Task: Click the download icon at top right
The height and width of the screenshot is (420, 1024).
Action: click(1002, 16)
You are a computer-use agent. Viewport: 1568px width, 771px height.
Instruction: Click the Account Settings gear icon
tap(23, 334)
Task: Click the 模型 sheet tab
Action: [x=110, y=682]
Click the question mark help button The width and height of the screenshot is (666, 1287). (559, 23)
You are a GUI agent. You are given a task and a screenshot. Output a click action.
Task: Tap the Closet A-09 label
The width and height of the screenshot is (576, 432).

--

State how many lines in the material above hold the word "agent". Add nothing else.

OUTPUT FOR THIS TASK
2